▸ **REQUIRED WORK**:
Collect all lines from the records below that include the word "Expand".

▸ **DATA TO USE**:
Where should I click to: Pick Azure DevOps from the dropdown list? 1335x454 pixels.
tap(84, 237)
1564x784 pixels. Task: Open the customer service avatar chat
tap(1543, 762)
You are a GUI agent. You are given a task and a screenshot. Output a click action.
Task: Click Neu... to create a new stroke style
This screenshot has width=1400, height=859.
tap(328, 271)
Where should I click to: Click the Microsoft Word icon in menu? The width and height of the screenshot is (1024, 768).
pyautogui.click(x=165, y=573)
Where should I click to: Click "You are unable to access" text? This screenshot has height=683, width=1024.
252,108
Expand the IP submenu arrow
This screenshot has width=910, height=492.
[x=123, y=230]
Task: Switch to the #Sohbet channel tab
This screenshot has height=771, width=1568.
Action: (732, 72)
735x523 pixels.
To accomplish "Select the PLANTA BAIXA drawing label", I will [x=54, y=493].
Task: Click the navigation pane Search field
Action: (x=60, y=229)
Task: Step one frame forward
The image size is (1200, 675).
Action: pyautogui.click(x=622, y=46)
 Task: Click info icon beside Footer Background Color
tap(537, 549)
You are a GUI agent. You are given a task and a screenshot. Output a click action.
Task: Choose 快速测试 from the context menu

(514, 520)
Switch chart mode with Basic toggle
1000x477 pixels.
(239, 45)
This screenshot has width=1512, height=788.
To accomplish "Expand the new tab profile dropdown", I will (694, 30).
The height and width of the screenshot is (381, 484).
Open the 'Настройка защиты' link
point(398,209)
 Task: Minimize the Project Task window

▸ **TASK RESULT**:
Expand the IP submenu arrow
To accomplish "Expand the new tab profile dropdown", I will (694, 30).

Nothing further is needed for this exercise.